Normally, our conversations are more reasonable, and less on the level of parent to toddler. But I really, really, really wanted that DVD collection and I couldn't understand why my wife would be so vehemently anti-Christmas Joy. I mean, I know she gags at the sound of Christmas carols, but I've gotten used to that over the past 29 years. But this--this--
Well, this was just too intolerably mean, too joy-snuffing, too Scroogey for me to bear. And so I pouted in the checkout line and all the way home. I knew I was being unreasonable, but I couldn't help it. I wanted my Rudolph.
When we got home, Jean went straight to the bedroom while I hung up my coat. She came back out with a bag from Target, where she'd been shopping earlier in the week. "Here!" she said, thrusting it at me with a smile. "I was going to wrap it for you, but since you insist on having it now...."
Of course, you know what was inside the bag.
Like Frosty in the greenhouse, I melted in an instant. I was contrite and thankful and forgiving and full of love for my life-companion--all of it expressed in a series of kisses and rib-crushing hugs. Tonight, on the holiest of Eves, we'll watch these Christmas specials. Maybe we'll roll our eyes and comment on the creaky-but-charming stop-motion animation and maybe the inside of my nose will start to tingle and I'll ask my wife to hand me a Kleenex (just in case). But I know one thing for certain: I'll love Jean even more for this unexpected gift.
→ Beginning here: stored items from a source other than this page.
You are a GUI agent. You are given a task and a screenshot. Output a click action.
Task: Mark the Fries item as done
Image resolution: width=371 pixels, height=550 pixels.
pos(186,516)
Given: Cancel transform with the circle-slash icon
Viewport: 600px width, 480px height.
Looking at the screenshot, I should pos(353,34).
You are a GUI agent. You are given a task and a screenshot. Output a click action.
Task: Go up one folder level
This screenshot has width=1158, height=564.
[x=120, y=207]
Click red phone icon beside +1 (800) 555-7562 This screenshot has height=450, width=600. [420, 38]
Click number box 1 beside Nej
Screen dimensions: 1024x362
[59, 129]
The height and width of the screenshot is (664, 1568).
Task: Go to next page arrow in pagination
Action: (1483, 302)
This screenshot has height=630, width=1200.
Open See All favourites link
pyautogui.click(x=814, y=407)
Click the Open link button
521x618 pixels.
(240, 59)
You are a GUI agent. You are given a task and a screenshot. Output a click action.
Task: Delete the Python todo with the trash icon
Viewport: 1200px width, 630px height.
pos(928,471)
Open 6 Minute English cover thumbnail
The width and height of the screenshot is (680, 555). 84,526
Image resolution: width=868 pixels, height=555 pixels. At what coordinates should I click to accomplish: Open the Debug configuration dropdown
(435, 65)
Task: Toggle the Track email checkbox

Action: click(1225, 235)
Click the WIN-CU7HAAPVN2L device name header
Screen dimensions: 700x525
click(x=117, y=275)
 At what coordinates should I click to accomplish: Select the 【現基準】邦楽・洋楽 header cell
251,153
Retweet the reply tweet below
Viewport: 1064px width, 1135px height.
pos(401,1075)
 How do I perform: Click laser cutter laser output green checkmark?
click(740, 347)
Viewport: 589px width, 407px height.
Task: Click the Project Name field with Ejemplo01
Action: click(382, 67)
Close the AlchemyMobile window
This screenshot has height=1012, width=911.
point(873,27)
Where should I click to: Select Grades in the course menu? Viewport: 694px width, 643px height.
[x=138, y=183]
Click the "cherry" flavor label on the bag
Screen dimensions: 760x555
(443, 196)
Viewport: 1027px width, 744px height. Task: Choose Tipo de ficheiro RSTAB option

I tell you this story because this entire year has, for me, been an unexpected gift. I began 2012 with a package arriving in the mail from my editor at Grove/Atlantic. The cardboard box was battered, torn at the corners, bandaged with tape, and—according to the black-marker markings on the outside of the box—once held the pages to Karl Marlantes’ What It Is Like To Go To War. Now, there was a large sticker in the center of the recycled box. On that sticker, just below the Grove/Atlantic logo, someone had written: "FOBBIT, David Abrams." These were the copy-edited pages of the novel I'd worked on for nearly seven years and they were on one of their last stops before heading to the printer to be bound into advance copies for reviewers. If I tell you I got a little emotional at that moment, I think you'll understand why.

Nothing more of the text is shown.